Brinkmanship
Complete Herbs, Complex Medicines:
A merger of Eclectic and Naturopathic Visions of Botanical Medicine
by Francis Brinker
Brinker's Complete Herbs and Complex Medicines is a thoughtful, intelligent and timely work, an important contribution to the herbal literature, which in its coverage of the philosophical and theoretical issues that confront botanical medicine today arguably ranks alongside Weiss's classic Lerbuch der Phytotherapie.
Dr Brinker has a long association with Eclectic Medical Publications (EMP), who are best known in the herbal community for making available facsimile reprint editions of King's, Felter, Ellingwood, Scudder, among others. Dr Brinker in turn is best known for his previous titles on toxicology, as well as on contraindications and herb-drug interactions, works which involved compiling and evaluating prodigious amounts of research. However, in Complete Herbs Complex Medicines it is not on-line citation databases but Eclectic medicine, particularly the vitalist pharmacy of John Uri Lloyd, that Brinker uses as the foundational research of the book.
The text is divided into two parts - the first half is an extended discussion of the nature of herbal medicines, theoretical in approach but rooted in the specifics of pharmacy. This part of the book uses extensive quotations and extracts from Lloyd's pharmaceutical writings, as Brinker boldly addresses a series of fundamental questions such "What is a herb?', 'What is an extract?', 'What is standardization?' , and last but far from least, "Where are we headed?". Quoting Lloyd, Brinker carefully unravels the various forms of herbal preparation, pointing out their differences, explaining how each may have its appropriated sphere of relevance and administration, according to the nature of the herb itself, its chemical composition, as well as the intended use for an individual patient. Brinker 's underlying agenda throughout is to argue that proper understanding and appreciation of the complexity of botanicals and the transformative effects of different forms of pharmacy on the medicine itself are an essential prerequisite to understanding their clinical application. This is of course in complete opposition to the popular "complete-herbal-information-foot-notes-for-pharmacists in a week-end" type of approach, and resonates with Weiss's argument that physicians must intimately understand the plants from which medicines are made before they can use them effectively.
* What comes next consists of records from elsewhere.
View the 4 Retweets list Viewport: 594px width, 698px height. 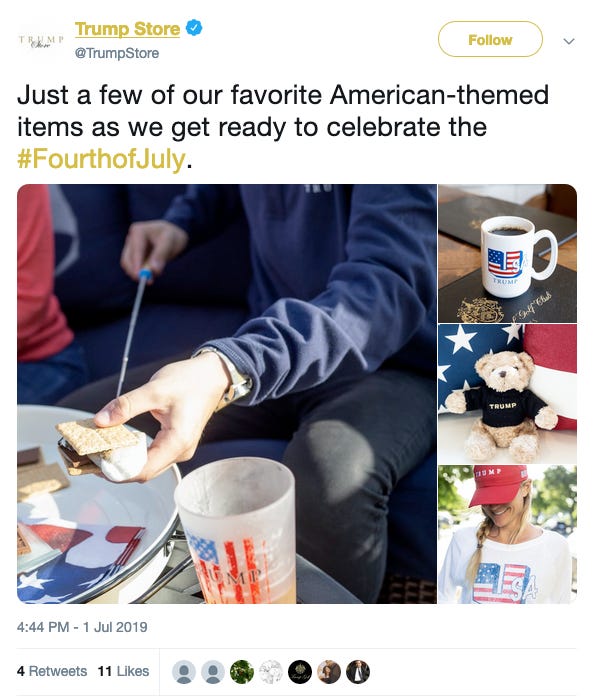52,671
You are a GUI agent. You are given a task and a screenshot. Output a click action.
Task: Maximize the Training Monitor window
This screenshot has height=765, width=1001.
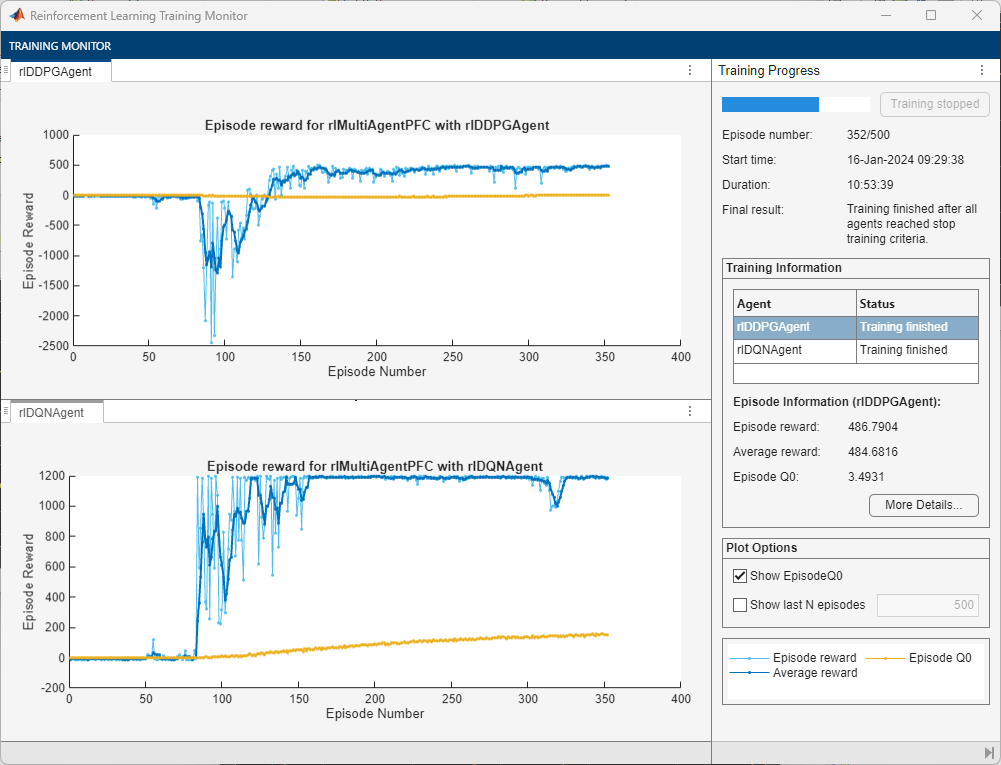pyautogui.click(x=931, y=15)
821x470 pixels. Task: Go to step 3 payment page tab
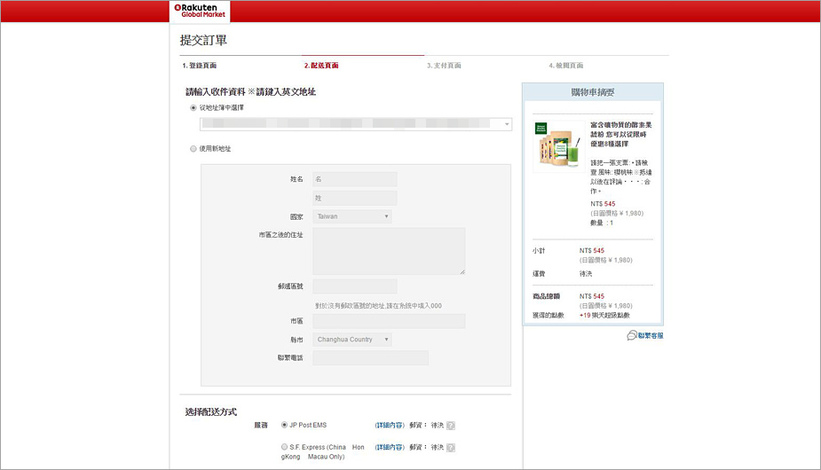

Generally non-partisan, when push comes to shove, Brinker appears to somewhat favor freeze-dried fresh herb material, suggesting that it may most effectively capture and preserve the medicinal properties of the plant as harvested. The author's extensive reliance on John Uri Lloyd's work may seem overenthusiastic at times, but it is hard not to marvel at the persistent contemporary relevance of Lloyd's writing, such as his seminal paper "Quality versus Quantity". Readers who are as familiar with Physiomedical as they are with Eclectic sources may raise an eyebrow at Brinker's exclusive concentration on the latter. This is particularly the case where the author discusses the basic concepts and definitions of food, medicine and poison. The outstanding discussion of food, medicine and poison in Western herbal medicine is to be found in Thurston's 1900 text Philosophy of Physiomedicalism; surely the insights of the physiomedicalists are as critical to modernizing herbal medicine as are those of the Eclectics.